• **EXERCISE**: Write out, with no changes, every line starting at the one that contains "You are a GUI" and ending at the last line of the data below. Leave pictures out.

• **Screenshot grounding data**:
▬▬▬▬▬▬

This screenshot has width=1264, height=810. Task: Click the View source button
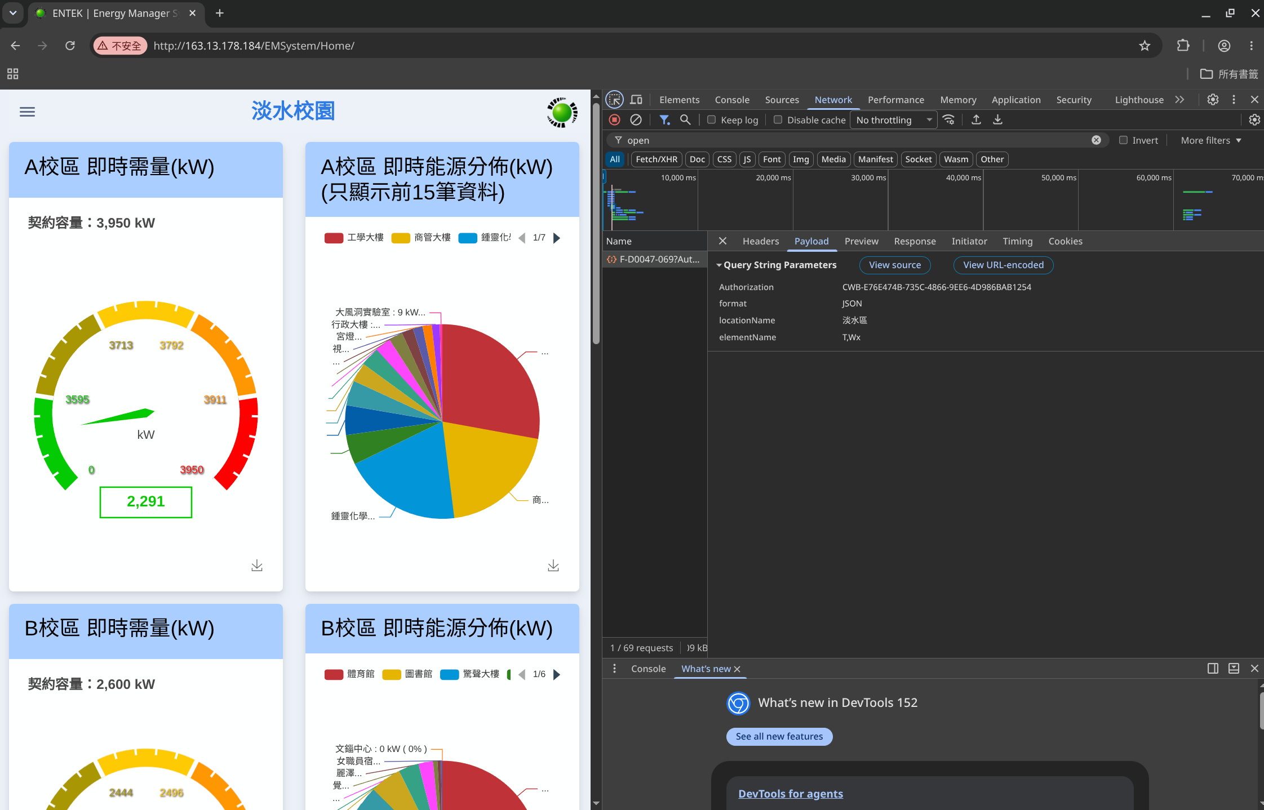(x=894, y=265)
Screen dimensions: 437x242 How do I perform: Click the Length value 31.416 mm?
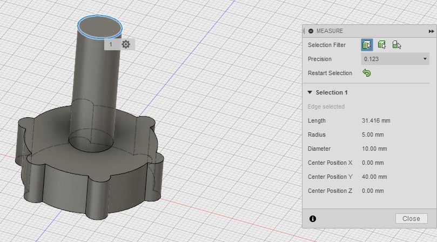(376, 120)

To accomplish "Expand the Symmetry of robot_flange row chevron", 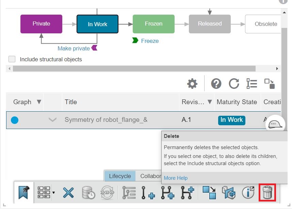I will (52, 120).
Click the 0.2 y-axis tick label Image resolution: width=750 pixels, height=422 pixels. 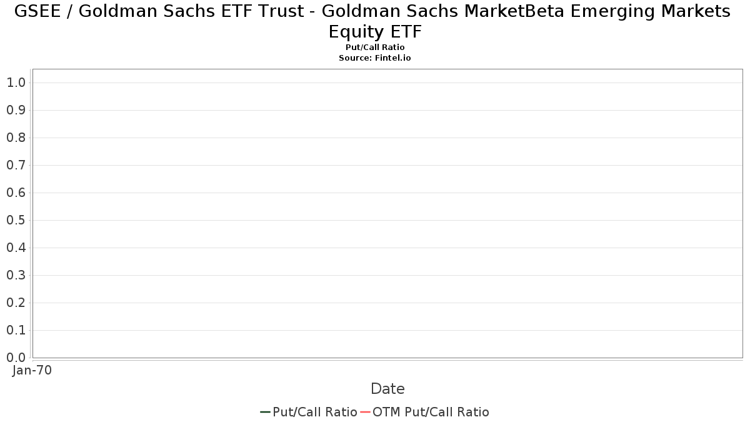click(x=16, y=303)
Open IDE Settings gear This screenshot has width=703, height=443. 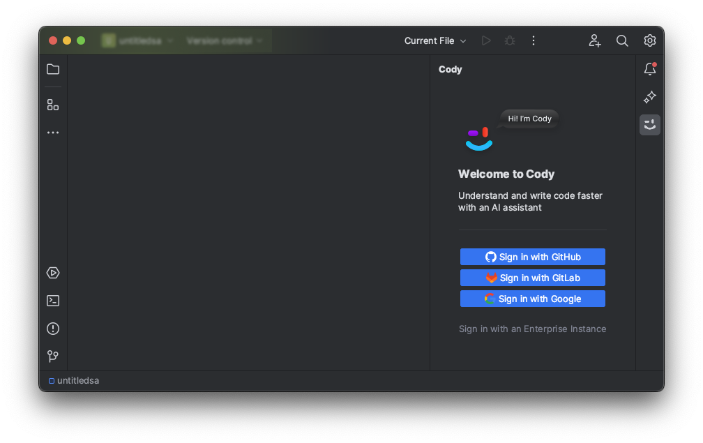[x=649, y=40]
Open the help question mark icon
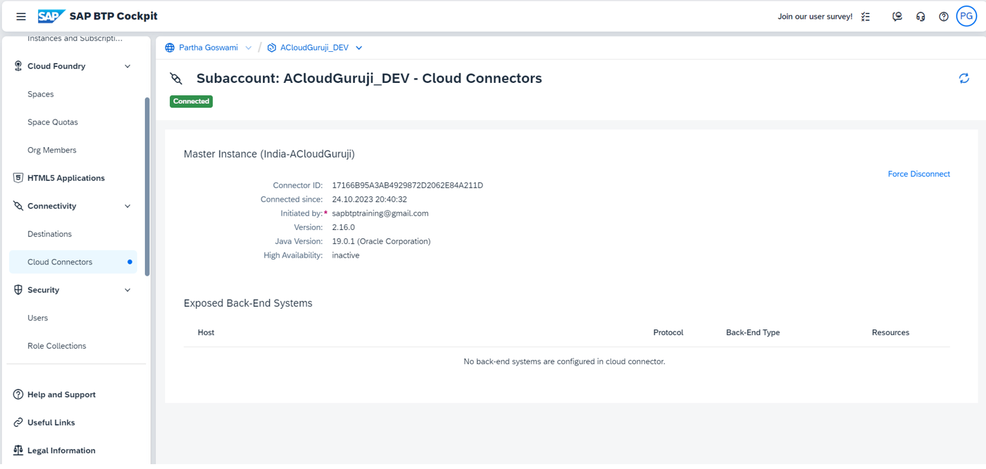The width and height of the screenshot is (986, 469). tap(943, 17)
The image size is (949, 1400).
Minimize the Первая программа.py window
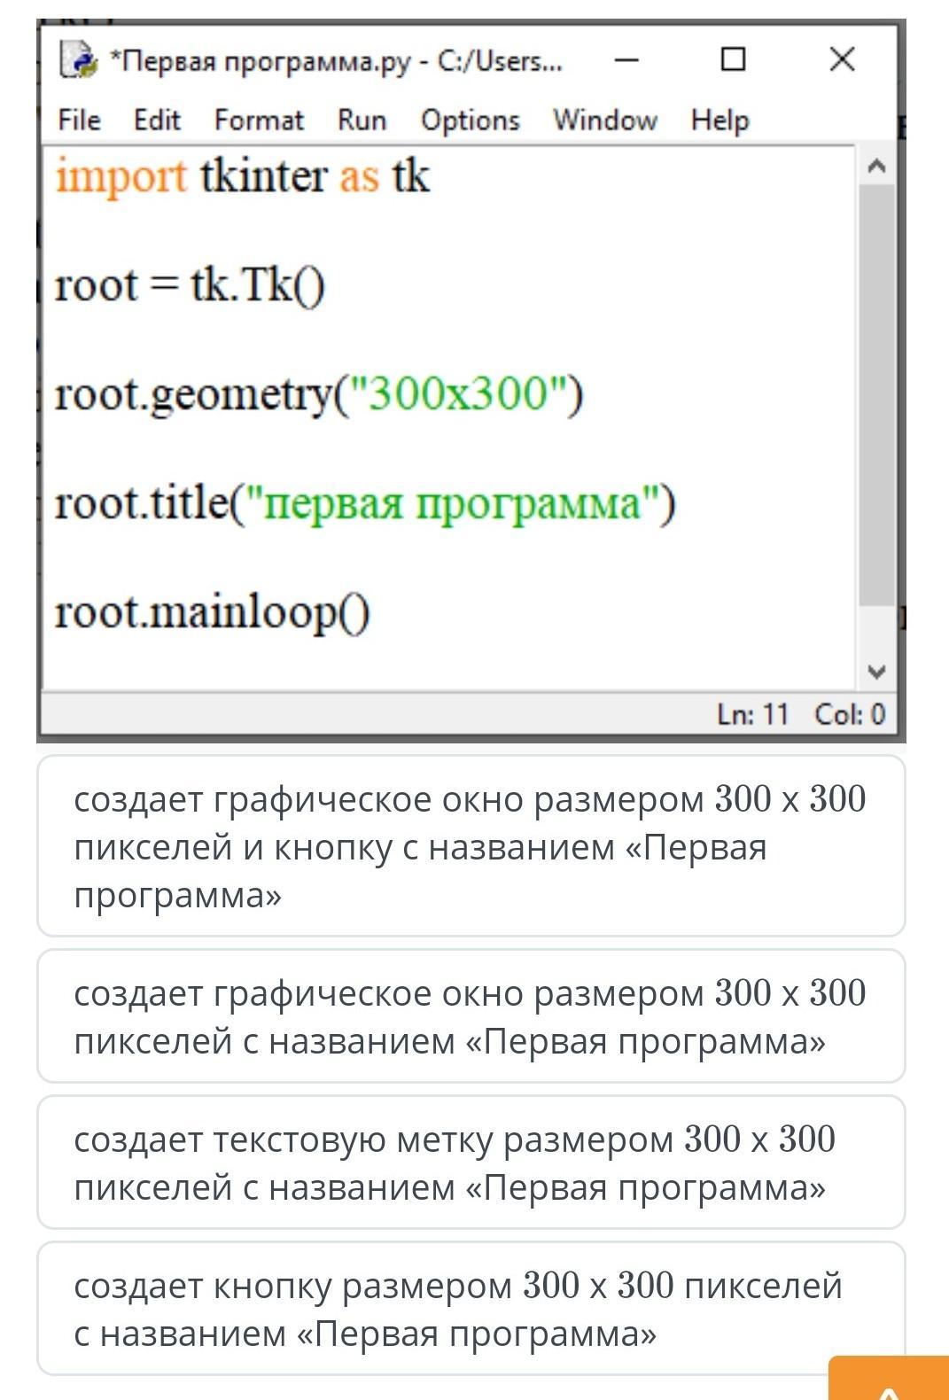[x=626, y=60]
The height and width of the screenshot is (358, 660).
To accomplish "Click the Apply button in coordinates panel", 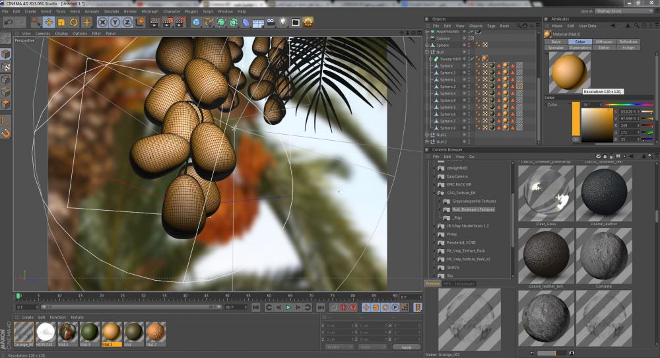I will coord(406,347).
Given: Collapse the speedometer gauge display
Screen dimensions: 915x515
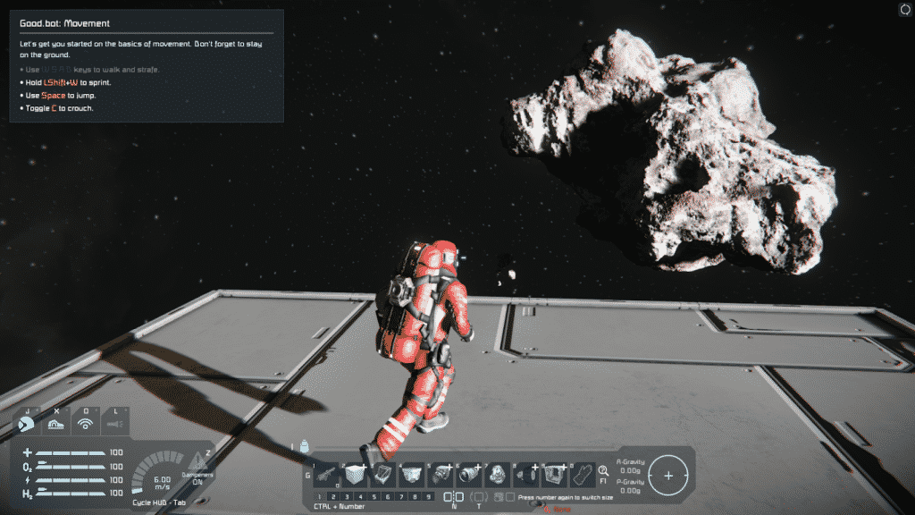Looking at the screenshot, I should pos(161,480).
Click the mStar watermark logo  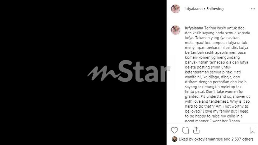coord(129,71)
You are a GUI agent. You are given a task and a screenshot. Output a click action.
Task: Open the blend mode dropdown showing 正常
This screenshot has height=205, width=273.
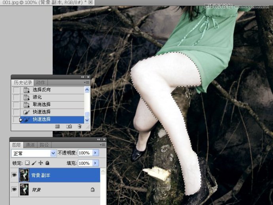(x=34, y=153)
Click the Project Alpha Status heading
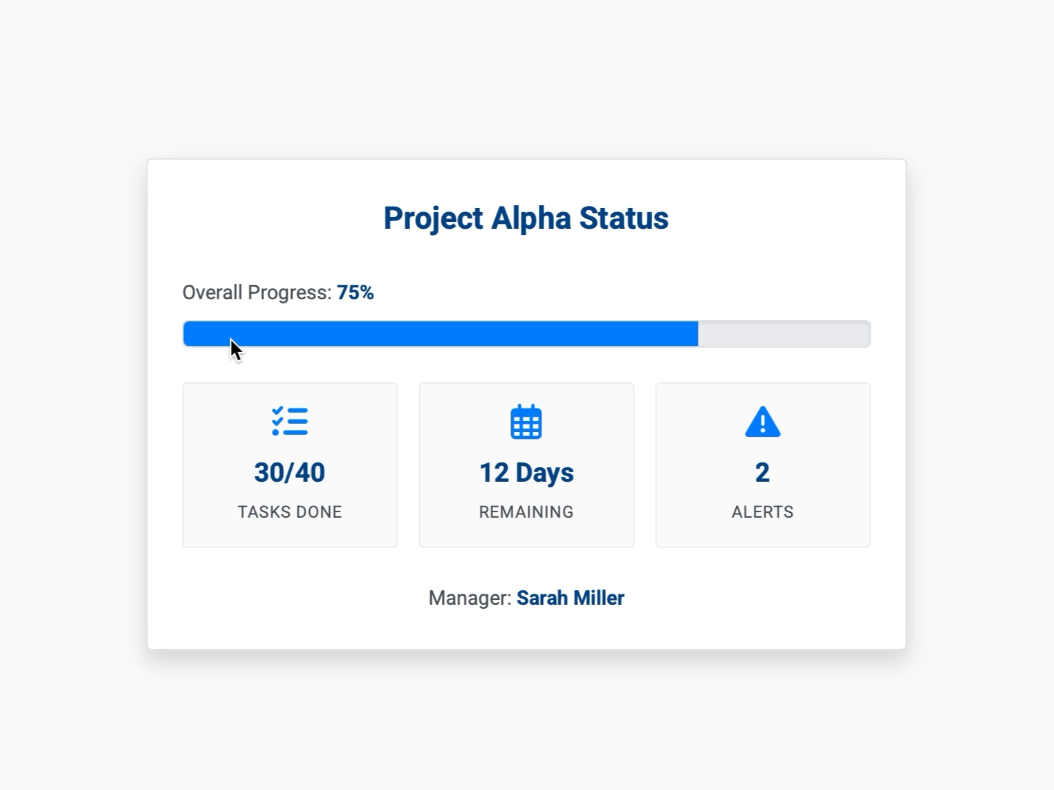This screenshot has width=1054, height=790. [x=525, y=218]
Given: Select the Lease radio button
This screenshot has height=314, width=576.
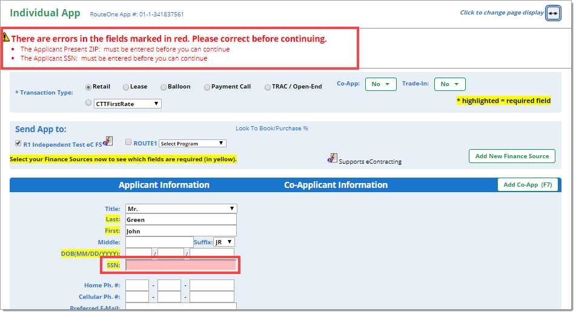Looking at the screenshot, I should click(x=126, y=87).
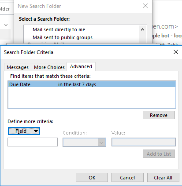Click empty area of criteria list

[92, 98]
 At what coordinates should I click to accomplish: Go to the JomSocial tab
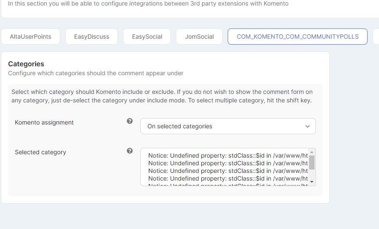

▬▬▬▬▬▬

• **REPLY**:
You are a GUI agent. You are given a task and a screenshot. Output a click action.
Task: Open the blend mode dropdown showing 正常
This screenshot has height=205, width=273.
(x=34, y=153)
Click the Project Alpha Status heading
This screenshot has width=1054, height=790. [x=525, y=218]
Given: Select the Lease radio button
This screenshot has height=314, width=576.
Looking at the screenshot, I should click(x=126, y=87).
Click empty area of criteria list

[92, 98]
 At what coordinates should I click to accomplish: Go to the JomSocial tab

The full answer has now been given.